## [WRITTEN TASK]
Please copy each of the items below word for word, keeping every line unchanged.

## [SUPPLIED DATA]
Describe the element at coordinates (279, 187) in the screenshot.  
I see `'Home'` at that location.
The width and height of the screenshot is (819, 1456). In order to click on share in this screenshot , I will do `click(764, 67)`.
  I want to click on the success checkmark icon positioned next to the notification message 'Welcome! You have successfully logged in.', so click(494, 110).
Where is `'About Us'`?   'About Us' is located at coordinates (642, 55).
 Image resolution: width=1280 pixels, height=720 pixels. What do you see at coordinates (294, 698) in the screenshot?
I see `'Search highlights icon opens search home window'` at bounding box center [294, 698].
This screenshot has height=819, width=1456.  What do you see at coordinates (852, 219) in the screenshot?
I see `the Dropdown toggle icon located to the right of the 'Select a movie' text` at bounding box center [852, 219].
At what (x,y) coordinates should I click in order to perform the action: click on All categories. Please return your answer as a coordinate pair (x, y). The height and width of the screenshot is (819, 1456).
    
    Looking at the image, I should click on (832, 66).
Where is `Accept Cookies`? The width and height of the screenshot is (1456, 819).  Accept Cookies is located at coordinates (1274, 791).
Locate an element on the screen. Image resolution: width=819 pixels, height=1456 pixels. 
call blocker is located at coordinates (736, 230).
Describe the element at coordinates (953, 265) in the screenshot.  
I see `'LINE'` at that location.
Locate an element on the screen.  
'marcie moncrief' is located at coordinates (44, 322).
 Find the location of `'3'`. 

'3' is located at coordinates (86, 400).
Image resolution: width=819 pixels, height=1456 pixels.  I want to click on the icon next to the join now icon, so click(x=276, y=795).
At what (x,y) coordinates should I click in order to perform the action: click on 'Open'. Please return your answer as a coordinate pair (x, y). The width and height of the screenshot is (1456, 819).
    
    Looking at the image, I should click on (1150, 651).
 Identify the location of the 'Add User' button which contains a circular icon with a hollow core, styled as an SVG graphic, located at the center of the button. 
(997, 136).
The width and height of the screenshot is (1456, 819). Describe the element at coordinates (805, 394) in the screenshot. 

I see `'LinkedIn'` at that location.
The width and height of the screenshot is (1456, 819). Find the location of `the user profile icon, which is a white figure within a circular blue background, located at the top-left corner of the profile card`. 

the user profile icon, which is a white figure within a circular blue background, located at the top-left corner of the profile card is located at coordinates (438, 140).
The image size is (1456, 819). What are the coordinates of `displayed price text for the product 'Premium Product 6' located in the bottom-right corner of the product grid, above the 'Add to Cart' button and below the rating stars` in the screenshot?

## [REPLY TO THE TASK]
Describe the element at coordinates (279, 187) in the screenshot.  
I see `'Home'` at that location.
The width and height of the screenshot is (819, 1456). In order to click on share in this screenshot , I will do `click(764, 67)`.
  I want to click on the success checkmark icon positioned next to the notification message 'Welcome! You have successfully logged in.', so click(494, 110).
Where is `'About Us'`?   'About Us' is located at coordinates (642, 55).
 Image resolution: width=1280 pixels, height=720 pixels. What do you see at coordinates (294, 698) in the screenshot?
I see `'Search highlights icon opens search home window'` at bounding box center [294, 698].
This screenshot has height=819, width=1456.  What do you see at coordinates (852, 219) in the screenshot?
I see `the Dropdown toggle icon located to the right of the 'Select a movie' text` at bounding box center [852, 219].
At what (x,y) coordinates should I click in order to perform the action: click on All categories. Please return your answer as a coordinate pair (x, y). The height and width of the screenshot is (819, 1456).
    
    Looking at the image, I should click on (832, 66).
Where is `Accept Cookies`? The width and height of the screenshot is (1456, 819).  Accept Cookies is located at coordinates (1274, 791).
Locate an element on the screen. Image resolution: width=819 pixels, height=1456 pixels. 
call blocker is located at coordinates (736, 230).
Describe the element at coordinates (953, 265) in the screenshot.  
I see `'LINE'` at that location.
Locate an element on the screen.  
'marcie moncrief' is located at coordinates (44, 322).
 Find the location of `'3'`. 

'3' is located at coordinates (86, 400).
Image resolution: width=819 pixels, height=1456 pixels.  I want to click on the icon next to the join now icon, so click(x=276, y=795).
At what (x,y) coordinates should I click in order to perform the action: click on 'Open'. Please return your answer as a coordinate pair (x, y). The width and height of the screenshot is (1456, 819).
    
    Looking at the image, I should click on (1150, 651).
 Identify the location of the 'Add User' button which contains a circular icon with a hollow core, styled as an SVG graphic, located at the center of the button. 
(997, 136).
The width and height of the screenshot is (1456, 819). Describe the element at coordinates (805, 394) in the screenshot. 

I see `'LinkedIn'` at that location.
The width and height of the screenshot is (1456, 819). Find the location of `the user profile icon, which is a white figure within a circular blue background, located at the top-left corner of the profile card`. 

the user profile icon, which is a white figure within a circular blue background, located at the top-left corner of the profile card is located at coordinates (438, 140).
The image size is (1456, 819). What are the coordinates of `displayed price text for the product 'Premium Product 6' located in the bottom-right corner of the product grid, above the 'Add to Cart' button and below the rating stars` in the screenshot?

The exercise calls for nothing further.